MELBOURNE INTERNATIONAL FILM FESTIVAL 2016
Films 50 through 57
The last hurrah!
It ends on the coast of the Monterey peninsula, with each of us on horseback. It ends in full and rich restored colour. It ends, twofold, with a score settled (with Dad Longworth) and promise on the horizon (with Louisa). It is beautifully cliché, mumbled, and peppered with superb lines. (Incidentally it also features watermelon and other foods chiefly foreign to the festival goer throughout the 17 days that never did look so unappetising. One can’t take three oranges for supper to their 6.30 session, but jaundice, all in all, is a small price to play for the ride.) MIFF 2016, of course, ends with One-eyed Jacks (1960), with a brooding Brando as both Rio (in the film) and director (outside of the film). It ends with a card playing Mona Lisa and a lucky hand hanging on the saloon wall. It ends with arch villains, arching, sneering, leering, and finding fault with the monotony of a fish diet and waves that ceaselessly ‘flop.’ It ends without subtitles, and house lights that come on too soon, before the final kiss to sunset’s backdrop.
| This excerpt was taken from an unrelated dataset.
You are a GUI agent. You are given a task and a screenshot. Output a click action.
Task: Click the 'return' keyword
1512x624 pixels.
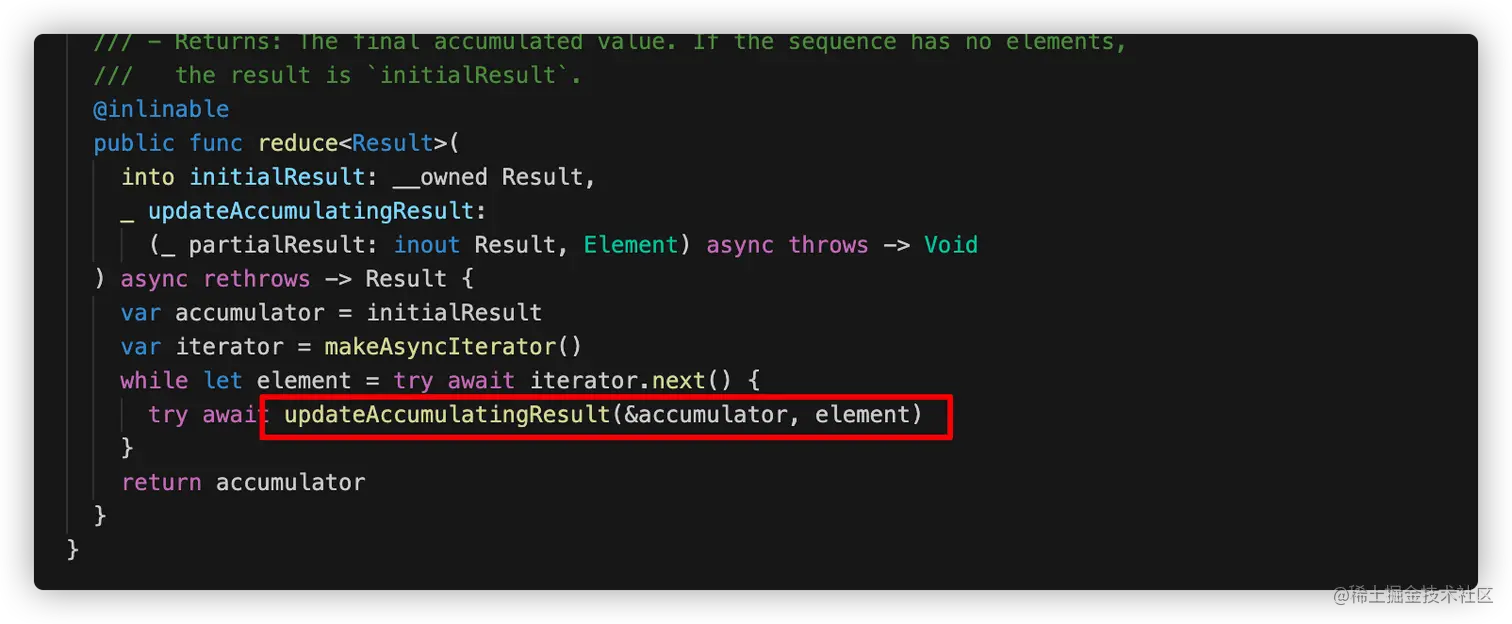pyautogui.click(x=161, y=483)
It ends at the farthest point from a documentary about Orhan Pamuk’s Museum of Innocence (Innocence of Memories), or does it? Rio might not collect Louisa’s cigarette butts anytime soon, like Kemal did Füsun’s, but that’s Westerns for you.
The glorious intensity of MIFF is over for another year. As I enter a period of mourning, others will tell me that there are still films I can see, and this is true. But, well, Louder Than Bombs, I saw that at last year’s MIFF, and besides, what I miss is the tightly packed crush of it all. Not unlike those ceaseless waves. I like finding common threads between films. I even like the burning kneecaps I experience from sitting in the same pose, hour after hour. I like keeping the world of Other Things I Have to Do at bay as best I can, responding only to urgent emails. I cherish this sweet holiday of mine, this concentration, in every sense, of features, docos and animations. I need to pop this into past tense.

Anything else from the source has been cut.